Deductive reasoning arrives at a specific conclusion based on generalizations. Inductive reasoning takes events and makes generalizations

Deductive reasoning is reasoning that involves a hierarchy of statements or truths. Starting with a limited number of simple statements or assumptions, more complex statements can be built up from the more basic ones. For example, you have probably studied deductive geometry in mathematics; in it you start with a few principles and prove various propositions using those principles. To prove more complicated propositions, you may use propositions that you have already proved plus the original principles. In more formal logic terms deductive reasoning is reasoning from stated premises to conclusions formally or necessarily implied by such premises.

Deductive reasoning can be described as reasoning of the form if A then B. Deduction is in some sense the direct application of knowledge in the production of new knowledge.

If-then deductive reasoning is how scientists (and other people!) can test alternate hypotheses. Making deductions is important when we cannot directly observe a cause, and can only observe its consequences. This kind of reasoning can be modeled by the following:

If ...

Then...

But...

Therefore...

For example, we might hypothesize that "The color of a mineral is determined by its crystal structure."

And so we could test this hypothesis using deductive reasoning:

If the color of a mineral is determined by its crystal structure; then all purple minerals should have the same crystal structure. But purple amethyst has a hexagonal structure and purple fluorite has an isometric structure (determined by observations). Therefore, the hypothesis is not supported or strengthened.

Inductive reasoning is essentially the opposite of deductive reasoning. It involves trying to create general principles by starting with many specific instances. For example, in inductive geometry you might measure the interior angles of a group of randomly drawn triangles. When you discover that the sum of the three angles is 180° regardless of the triangle, you would be tempted to make a generalization about the sum of the interior angles of a triangle. Bringing forward all these separate facts provides evidence in order to help support your general statement about the interior angles.

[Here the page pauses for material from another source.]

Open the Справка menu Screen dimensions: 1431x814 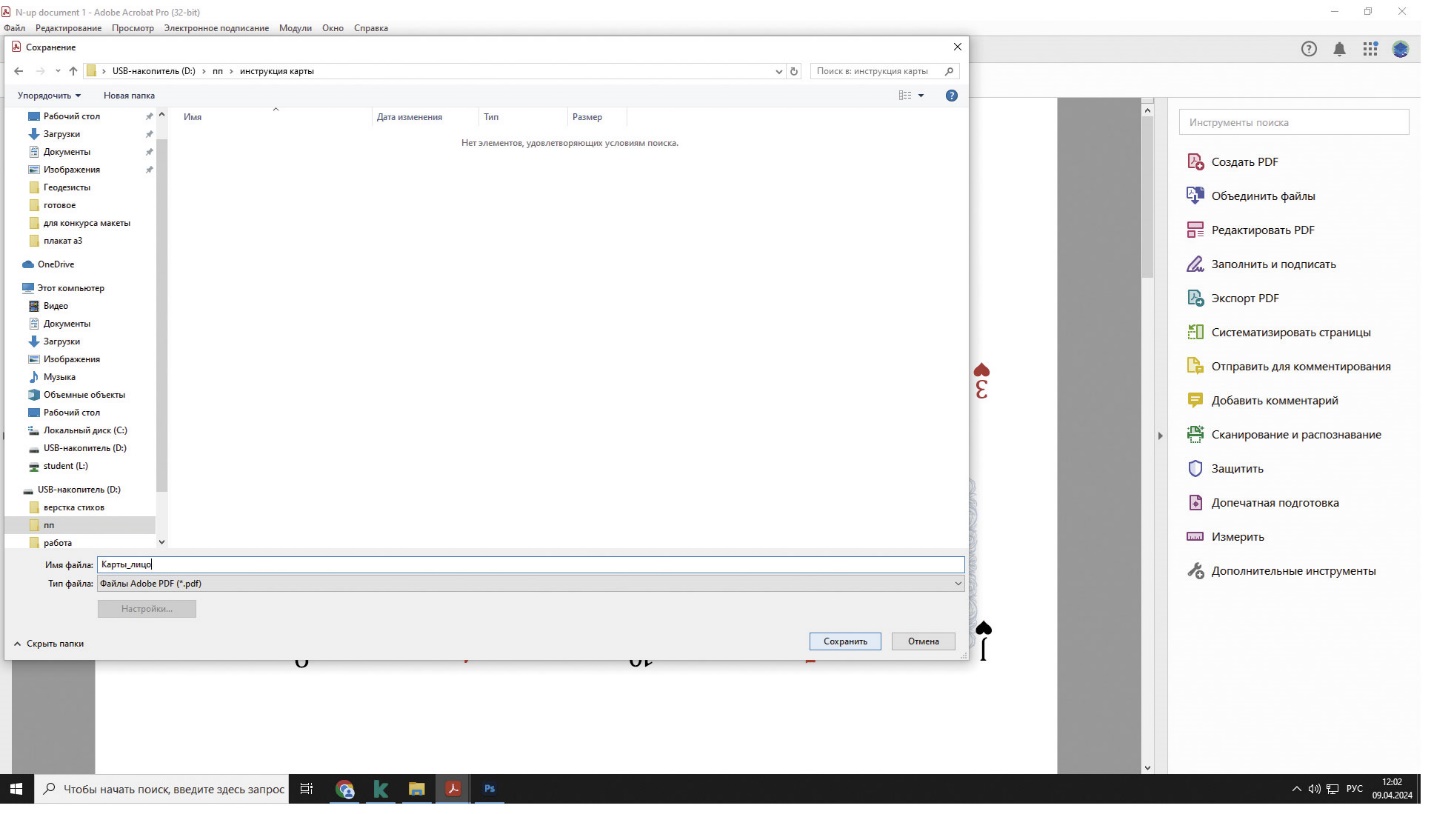pos(370,28)
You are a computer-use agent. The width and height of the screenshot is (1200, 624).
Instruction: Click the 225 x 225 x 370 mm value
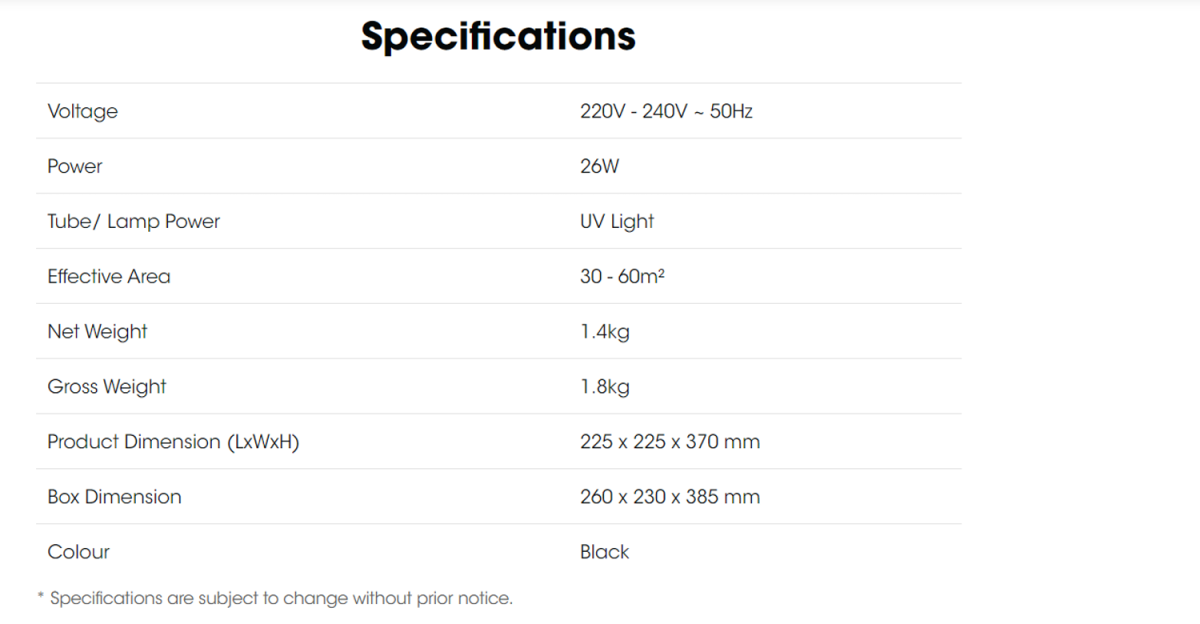pos(670,441)
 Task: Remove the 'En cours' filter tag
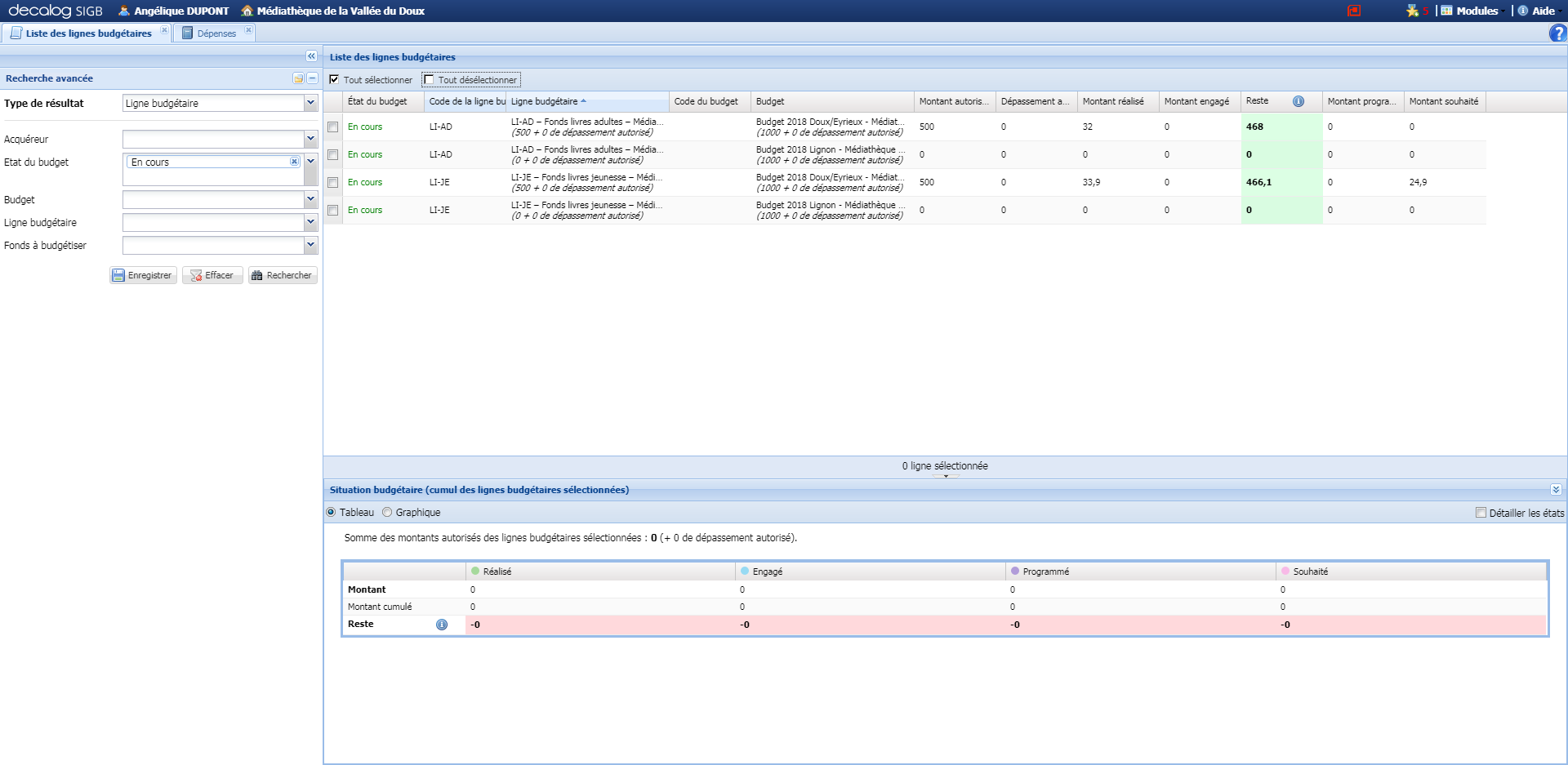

This is the kind of reasoning used if you have gradually built up an understanding of how something works. Rather than starting with laws and principles and making deductions, most people collect relevant experience and try to construct principles from it.

Again the distinction between the two types of reasoning is not always sharp. In mathematics it is important to know which kind of formal system you are using and to stick to it. Inductive proofs are not allowed in a deductive system.

Inductive reasoning progresses from observations of individual cases to the development of a generality. (Inductive reasoning, or induction, is often confused with deductive thinking; in the latter, general principles or conditions are applied to specific instances or situations.) If a child puts his or her hand into a bag of candy and withdraws three pieces, all of which are red, he or she may conclude that all the candy is red. Inductive reasoning, or induction, is the process by which a general conclusion is reached from evaluating specific observations or situations.

Many people distinguish between two basic kinds of argument: inductive and deductive. Induction is usually described as moving from the specific to the general, while deduction begins with the general and ends with the specific; arguments based on experience or observation are best expressed inductively, while arguments based on laws, rules, or other widely accepted principles are best expressed deductively.